Aujourd'hui, l'entreprise emploient 79 femmes et Agarwal espère faire passer ce nombre à 5 000 à l'horizon 2020. La plupart d'entre elles travaillaient auparavant dans des endroits qui exigeaient d'elles des travaux manuels pénibles en ville ou en tant qu'employées sanitaires avec des revenus imprévisibles.
Une solution sociale
« Il ne s'agit pas uniquement de changer d'emploi et d'obtenir un salaire décent », explique Deepak Mann. « Les femmes ont l'impression que leurs péchés sont lavés en travaillant au recyclage des fleurs. Elles viennent d'horizons différents. Elles se désaltèrent ensemble, se nourrissent ensemble, en établissant la dignité, le respect et l'égalité. »
Les femmes reçoivent des cartes d'identité nationales et sont invitées à signer de leur nom, ce qui leur permet d'ouvrir un compte bancaire et d'obtenir une assurance maladie. Vivant dans des bidonvilles, et souvent analphabètes, elles n'auraient pas accès à ces avantages par leurs propres moyens.
Puja Sonkar était au chômage quand elle a entendu parler de HelpUsGreen par le biais d'un ami. Un an plus tard, elle possède sa propre carte bancaire et épargne pour envoyer ses enfants à l'école, afin qu'ils puissent devenir la personne dont ils rêvent.
Munni Devi a entendu parler de l'entreprise de fabrication d'encens par le biais de sa fille. « Je travaillais à l'hôpital voisin et mon salaire n'était pas payé en temps et en heure. Lorsque vous n'êtes pas payé à temps, vous devez emprunter. J'étais obligée de demander de l'eau froide à mes voisins. »
« Maintenant, je possède un réfrigérateur. Mes voisins me demandent même de l'eau. Je peux économiser de l'argent, ce que je ne pouvais pas faire auparavant, et nous en avons assez pour la nourriture et l'eau. Mes plus jeunes enfants, âgés de 12 et 15 ans, vont à l'école. Parce que nous sommes pauvres, c'est le seul moyen de sortir », dit-elle.
Le compost fabriqué à partir des fleurs fanées est vendu aux agriculteurs. Mais la véritable valeur réside dans la fabrication d'encens et de cônes organiques, sans charbon et sans produits chimiques. Des emballages biodégradables sont également fabriqués à partir des fleurs et des cuirs biologiques à base de fleurs sont en cours d’essais.
Rendre la grande idée plus grande
« Ma vision est de veiller à ce que tout le monde ait les mêmes droits et chances, affirme Ankit Agarwal.
Il envisage également de mettre en place un modèle de franchise d’entreprenariat à la micro-fleur, pour accélérer son évolution. « Pour résoudre ce problème de pollution, nous avons besoin d'au moins 10 000 personnes comme nous », a-t-il déclaré.
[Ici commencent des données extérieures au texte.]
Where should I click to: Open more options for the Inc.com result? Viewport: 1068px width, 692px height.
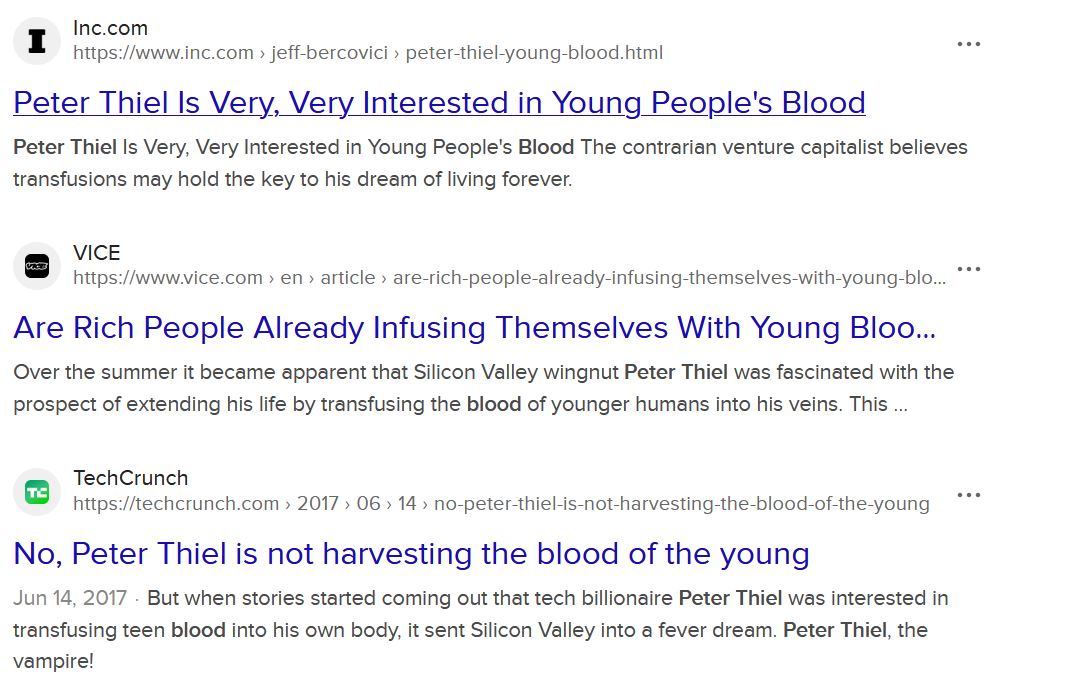click(968, 44)
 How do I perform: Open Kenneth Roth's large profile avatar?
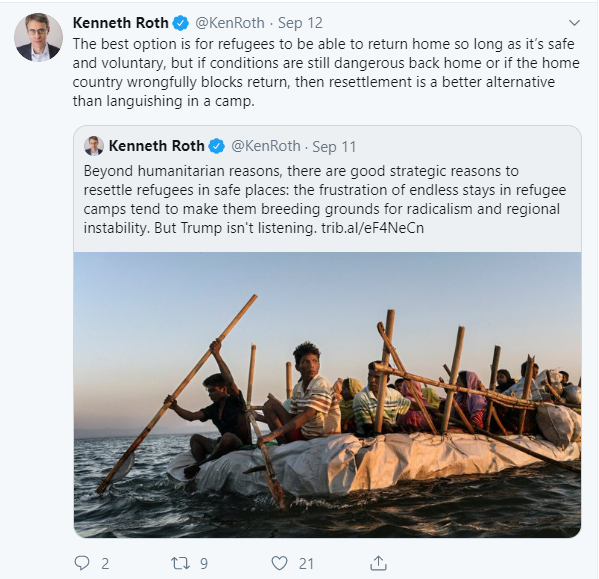pos(38,37)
Feng Wang, responsable de programme à ONU Environnement pour la réflexion sur le cycle de vie, affirme : « Les déchets qui auparavant polluaient l'eau sont maintenant réintroduits dans l'économie, générant des revenus et des produits biologiques de plus grande valeur et créant ainsi des opportunités d'emploi et une nouvelle analyse de rentabilisation. C'est la pensée dont nous avons besoin pour un avenir durable avec une circularité et une toxicité moindre. »
Dans une petite salle destinée à l'emballage, les panneaux muraux décrivent 13 parfums, de l’orange et de la rose à l’eucalyptus et à la lavande. Des boîtes soigneusement conçues destinées aux clients de toute l'Inde contiennent des porte-encens colorés. Les fleurs détruites sont transformées et ont démarrent nouvelle vie.